Work to be completed: Copy each line of the following data that contains "gift".

START Supplied material

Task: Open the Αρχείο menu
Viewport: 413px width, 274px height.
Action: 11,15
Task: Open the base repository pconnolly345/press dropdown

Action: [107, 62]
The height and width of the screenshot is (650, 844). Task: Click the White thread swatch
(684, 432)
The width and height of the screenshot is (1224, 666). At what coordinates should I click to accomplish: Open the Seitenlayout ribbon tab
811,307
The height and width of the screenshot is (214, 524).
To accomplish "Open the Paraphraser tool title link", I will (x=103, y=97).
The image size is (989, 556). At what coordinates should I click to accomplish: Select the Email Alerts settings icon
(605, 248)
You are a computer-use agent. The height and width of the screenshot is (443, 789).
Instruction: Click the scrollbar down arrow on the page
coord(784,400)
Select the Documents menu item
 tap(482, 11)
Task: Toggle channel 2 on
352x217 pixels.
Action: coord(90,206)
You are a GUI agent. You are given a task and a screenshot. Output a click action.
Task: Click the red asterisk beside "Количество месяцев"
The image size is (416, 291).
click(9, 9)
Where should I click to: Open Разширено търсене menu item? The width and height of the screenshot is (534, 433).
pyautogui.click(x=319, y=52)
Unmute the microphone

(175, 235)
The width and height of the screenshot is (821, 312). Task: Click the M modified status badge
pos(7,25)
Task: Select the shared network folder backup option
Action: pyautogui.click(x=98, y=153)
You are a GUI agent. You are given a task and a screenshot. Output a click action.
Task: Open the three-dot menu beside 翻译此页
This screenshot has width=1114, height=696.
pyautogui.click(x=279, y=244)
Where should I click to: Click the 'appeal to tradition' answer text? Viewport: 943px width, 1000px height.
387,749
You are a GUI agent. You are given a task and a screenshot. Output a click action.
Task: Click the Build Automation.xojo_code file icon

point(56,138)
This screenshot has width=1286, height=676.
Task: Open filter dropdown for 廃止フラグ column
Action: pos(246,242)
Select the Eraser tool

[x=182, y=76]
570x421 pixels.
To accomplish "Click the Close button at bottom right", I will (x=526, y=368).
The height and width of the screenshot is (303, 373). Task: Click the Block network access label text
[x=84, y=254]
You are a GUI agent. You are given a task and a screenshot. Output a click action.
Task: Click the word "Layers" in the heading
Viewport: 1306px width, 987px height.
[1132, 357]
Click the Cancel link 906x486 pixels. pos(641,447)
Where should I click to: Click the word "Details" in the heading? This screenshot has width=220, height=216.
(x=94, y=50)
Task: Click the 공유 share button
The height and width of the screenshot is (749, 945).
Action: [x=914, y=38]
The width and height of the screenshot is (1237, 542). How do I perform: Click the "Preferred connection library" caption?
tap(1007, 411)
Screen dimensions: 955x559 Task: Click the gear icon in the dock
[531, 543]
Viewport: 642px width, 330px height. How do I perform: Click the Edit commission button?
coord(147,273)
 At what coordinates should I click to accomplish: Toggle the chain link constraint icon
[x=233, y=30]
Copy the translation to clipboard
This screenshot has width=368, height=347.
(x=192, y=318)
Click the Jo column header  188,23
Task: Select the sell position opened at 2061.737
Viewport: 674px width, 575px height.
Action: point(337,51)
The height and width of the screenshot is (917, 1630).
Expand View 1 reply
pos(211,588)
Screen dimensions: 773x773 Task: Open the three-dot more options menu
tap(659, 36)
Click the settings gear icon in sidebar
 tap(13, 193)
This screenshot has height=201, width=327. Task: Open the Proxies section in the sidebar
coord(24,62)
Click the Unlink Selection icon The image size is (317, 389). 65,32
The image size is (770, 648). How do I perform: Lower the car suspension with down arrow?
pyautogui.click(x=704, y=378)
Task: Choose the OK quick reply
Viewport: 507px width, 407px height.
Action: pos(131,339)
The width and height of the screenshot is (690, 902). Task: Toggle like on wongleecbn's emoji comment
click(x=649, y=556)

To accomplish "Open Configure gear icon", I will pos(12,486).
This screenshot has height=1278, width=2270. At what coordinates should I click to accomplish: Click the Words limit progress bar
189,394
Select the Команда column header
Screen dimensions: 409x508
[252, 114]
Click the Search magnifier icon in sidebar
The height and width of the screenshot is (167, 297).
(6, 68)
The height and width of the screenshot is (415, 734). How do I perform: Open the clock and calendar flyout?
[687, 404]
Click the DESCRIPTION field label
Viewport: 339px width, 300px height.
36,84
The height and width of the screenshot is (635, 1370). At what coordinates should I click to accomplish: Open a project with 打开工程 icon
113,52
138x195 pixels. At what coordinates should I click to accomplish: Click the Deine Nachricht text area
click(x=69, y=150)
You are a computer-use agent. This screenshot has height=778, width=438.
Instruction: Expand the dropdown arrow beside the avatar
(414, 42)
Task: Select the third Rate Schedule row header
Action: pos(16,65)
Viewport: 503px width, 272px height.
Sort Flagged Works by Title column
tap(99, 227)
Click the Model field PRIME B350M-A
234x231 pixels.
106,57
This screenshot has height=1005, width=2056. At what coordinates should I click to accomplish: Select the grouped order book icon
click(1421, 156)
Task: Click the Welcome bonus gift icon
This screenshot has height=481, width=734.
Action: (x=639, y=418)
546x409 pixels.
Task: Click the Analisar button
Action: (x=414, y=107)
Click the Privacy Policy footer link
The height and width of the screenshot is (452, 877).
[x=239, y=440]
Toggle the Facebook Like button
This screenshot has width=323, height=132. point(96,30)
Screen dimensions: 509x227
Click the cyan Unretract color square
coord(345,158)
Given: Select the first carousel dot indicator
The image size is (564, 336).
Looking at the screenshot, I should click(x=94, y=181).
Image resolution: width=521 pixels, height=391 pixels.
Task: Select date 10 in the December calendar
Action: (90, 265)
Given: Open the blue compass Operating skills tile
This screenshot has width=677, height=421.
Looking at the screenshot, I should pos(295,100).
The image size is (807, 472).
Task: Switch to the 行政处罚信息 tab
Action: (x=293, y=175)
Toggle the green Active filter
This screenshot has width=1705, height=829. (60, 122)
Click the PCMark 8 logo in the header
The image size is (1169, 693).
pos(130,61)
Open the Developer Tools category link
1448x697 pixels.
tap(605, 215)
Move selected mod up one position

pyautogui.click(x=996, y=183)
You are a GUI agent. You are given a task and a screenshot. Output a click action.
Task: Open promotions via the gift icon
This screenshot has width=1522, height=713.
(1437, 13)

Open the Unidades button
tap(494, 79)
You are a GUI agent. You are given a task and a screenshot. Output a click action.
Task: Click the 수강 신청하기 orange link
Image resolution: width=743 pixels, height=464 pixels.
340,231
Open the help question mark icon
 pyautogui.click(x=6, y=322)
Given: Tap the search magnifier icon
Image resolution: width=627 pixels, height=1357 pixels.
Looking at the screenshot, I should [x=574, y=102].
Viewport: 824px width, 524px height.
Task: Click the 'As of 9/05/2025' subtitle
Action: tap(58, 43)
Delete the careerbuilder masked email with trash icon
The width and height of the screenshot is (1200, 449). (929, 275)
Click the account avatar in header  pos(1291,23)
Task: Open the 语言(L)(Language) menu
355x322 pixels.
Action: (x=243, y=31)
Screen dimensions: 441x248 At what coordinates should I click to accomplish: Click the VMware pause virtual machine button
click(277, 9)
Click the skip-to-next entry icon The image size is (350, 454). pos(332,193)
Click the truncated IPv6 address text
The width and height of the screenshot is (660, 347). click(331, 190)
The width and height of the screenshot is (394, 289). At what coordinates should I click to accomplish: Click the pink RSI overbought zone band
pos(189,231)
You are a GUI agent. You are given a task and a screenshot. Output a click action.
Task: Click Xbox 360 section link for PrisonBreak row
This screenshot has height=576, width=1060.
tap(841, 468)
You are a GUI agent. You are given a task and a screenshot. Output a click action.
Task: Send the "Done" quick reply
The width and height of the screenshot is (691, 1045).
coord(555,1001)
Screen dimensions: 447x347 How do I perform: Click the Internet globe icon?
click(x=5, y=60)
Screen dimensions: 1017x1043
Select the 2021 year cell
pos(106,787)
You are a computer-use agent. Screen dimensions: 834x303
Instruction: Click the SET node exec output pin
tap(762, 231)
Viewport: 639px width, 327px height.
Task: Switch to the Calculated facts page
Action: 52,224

END Supplied material

Completed task:
Task: Click the Welcome bonus gift icon
Task: Open promotions via the gift icon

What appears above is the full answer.